→ Objective
Scale the material from the line with "Task: Open Prossima" to the line with "click(420, 175)", both included. Write every one of those lines out again in full, multiplying only the coordinates in the answers by 1.9 and rounding them to whole numbers with halves rounded up; keep all other numbers unchanged and leave the pictures out.

→ Material shown
>> Start

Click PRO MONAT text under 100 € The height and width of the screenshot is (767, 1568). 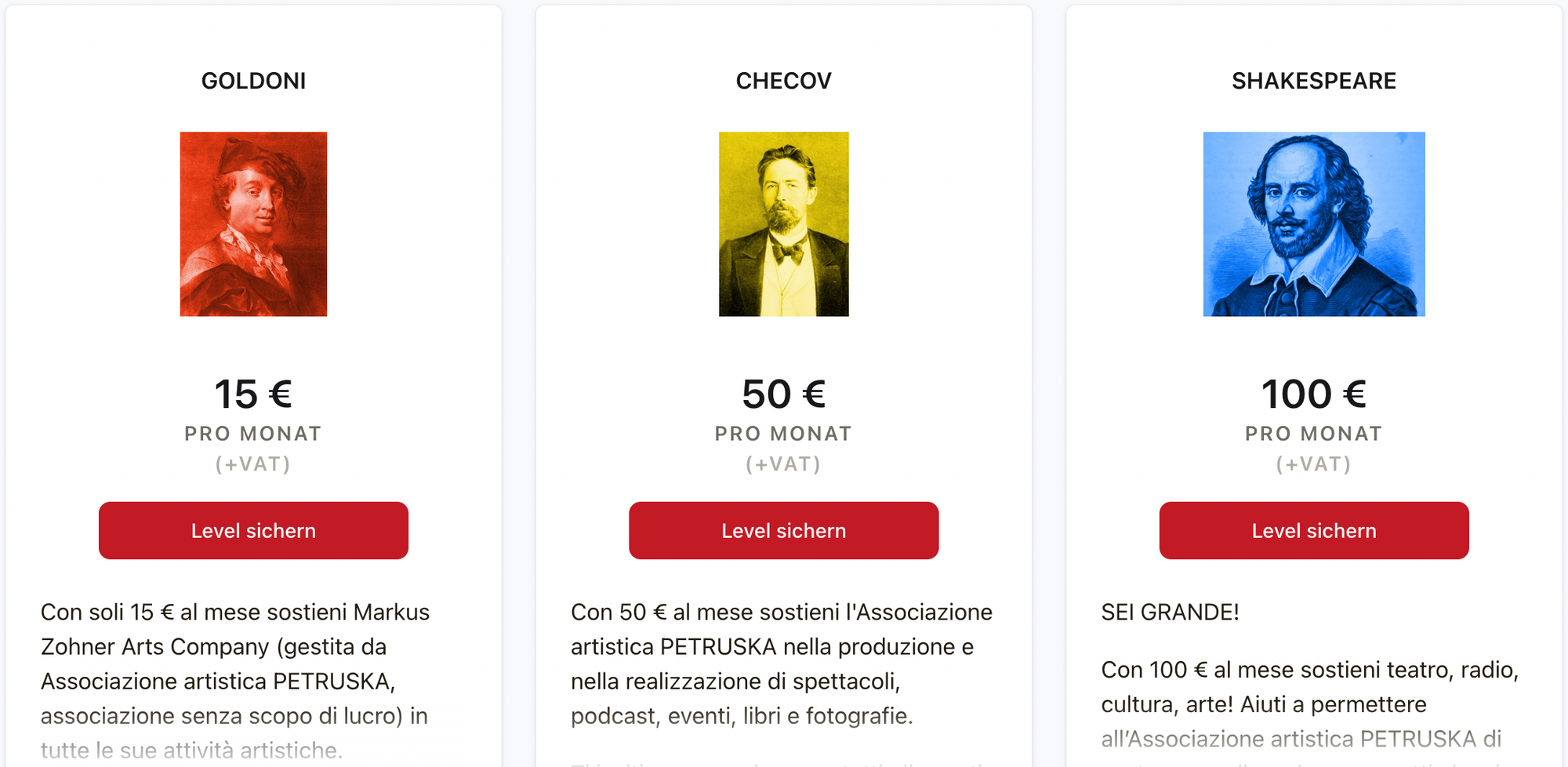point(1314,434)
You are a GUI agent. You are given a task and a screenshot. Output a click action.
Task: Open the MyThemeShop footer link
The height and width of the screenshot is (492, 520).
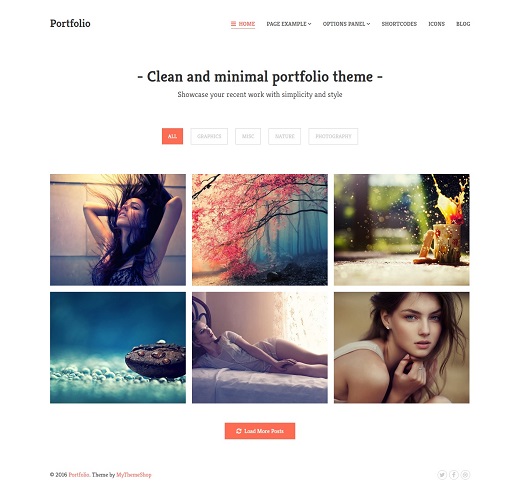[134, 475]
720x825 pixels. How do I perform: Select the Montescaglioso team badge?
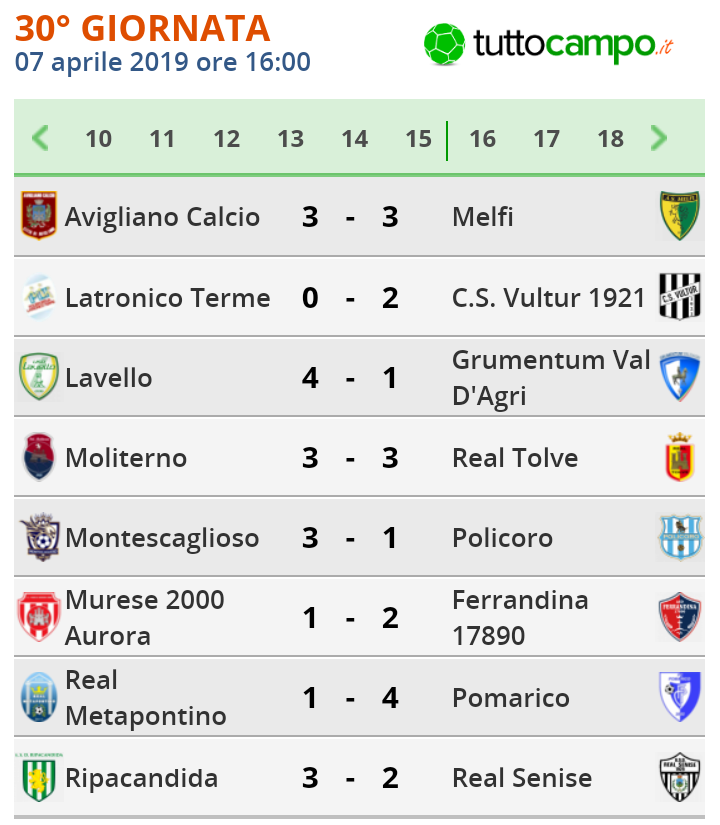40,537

>> End
>> Start

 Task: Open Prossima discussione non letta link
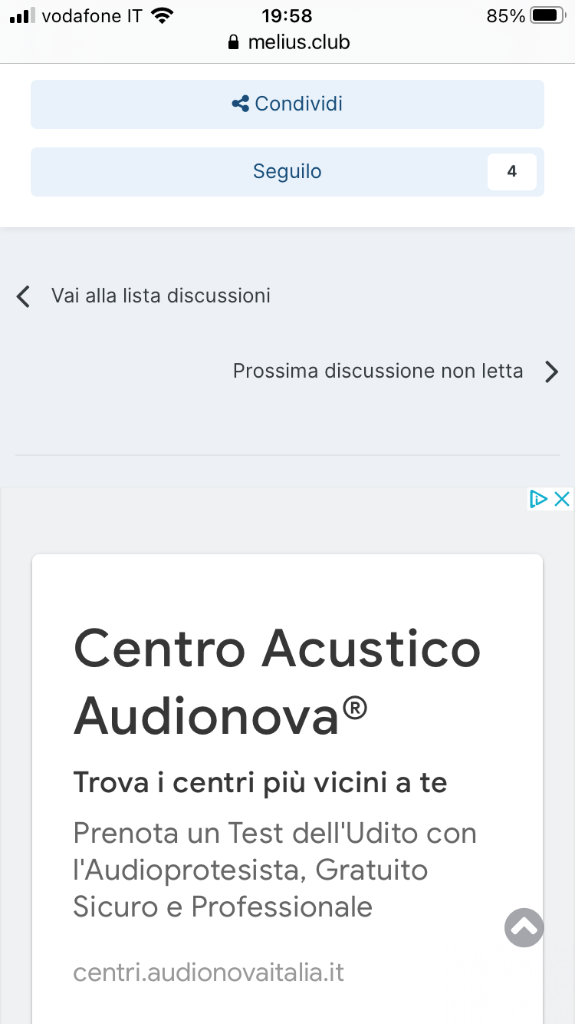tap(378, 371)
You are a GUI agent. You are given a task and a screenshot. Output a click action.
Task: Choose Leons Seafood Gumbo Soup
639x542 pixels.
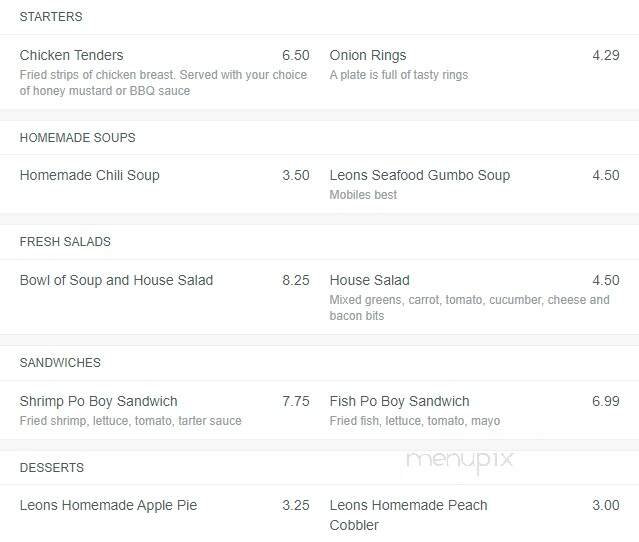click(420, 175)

>> End
>> Start

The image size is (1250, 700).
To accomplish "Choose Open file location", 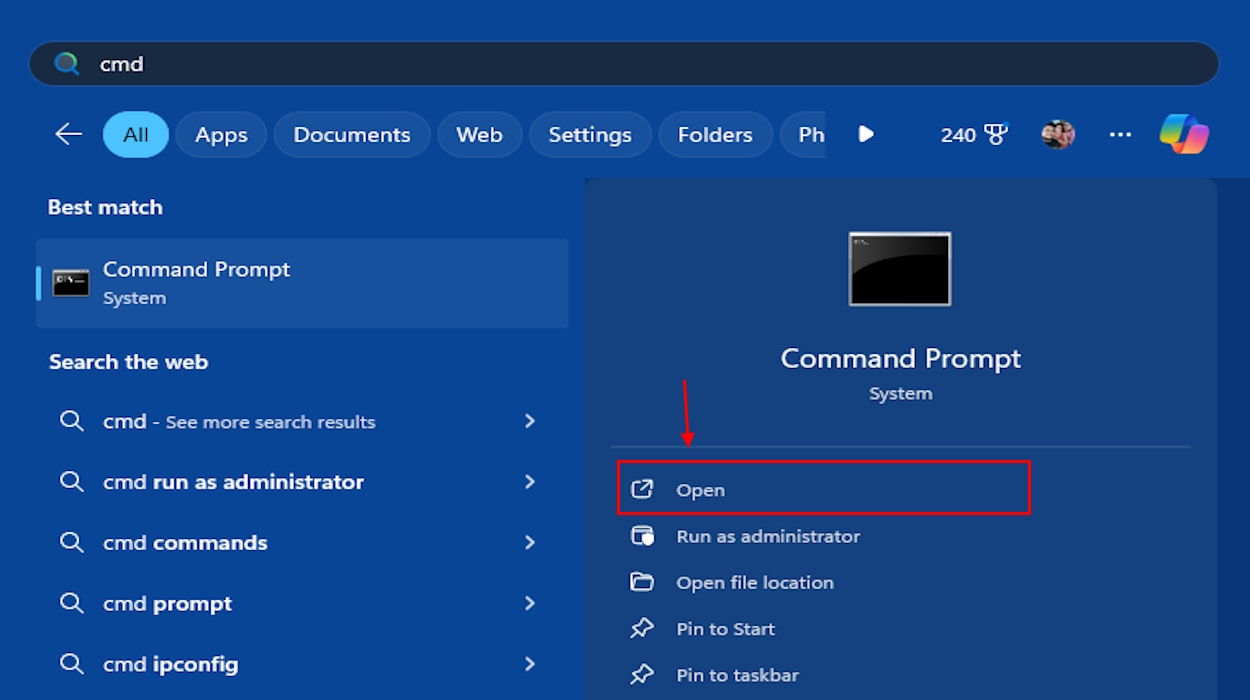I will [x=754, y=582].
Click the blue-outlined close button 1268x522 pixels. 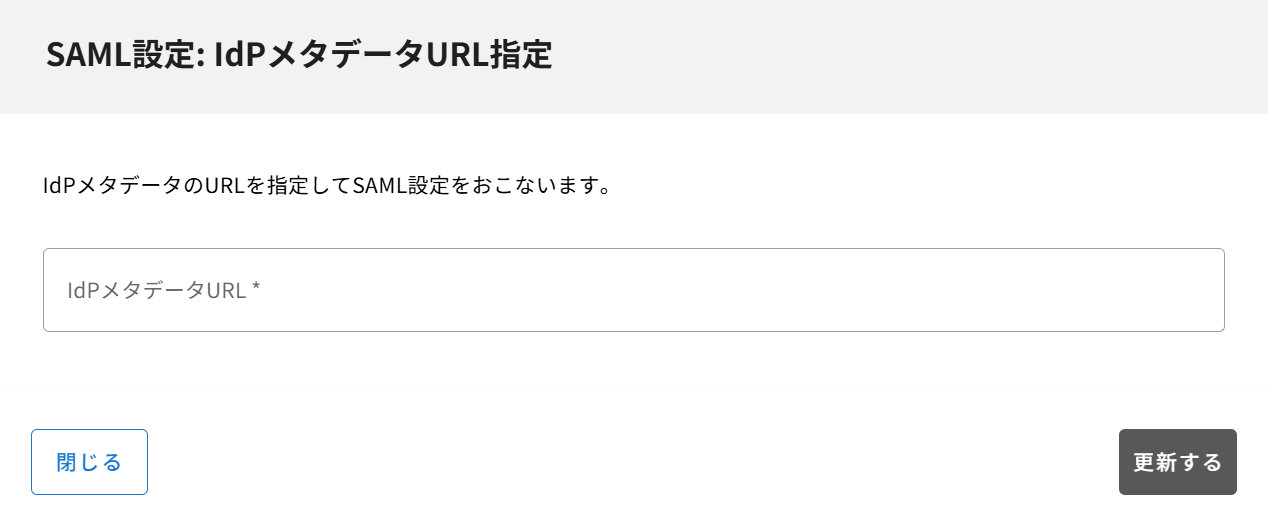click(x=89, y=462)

>> End

→ Solution
 Task: Open Prossima discussione non letta link
tap(718, 705)
You are a GUI agent. You are given a task and a screenshot. Output a click action.
Task: Choose Leons Seafood Gumbo Soup
639x542 pixels.
click(798, 333)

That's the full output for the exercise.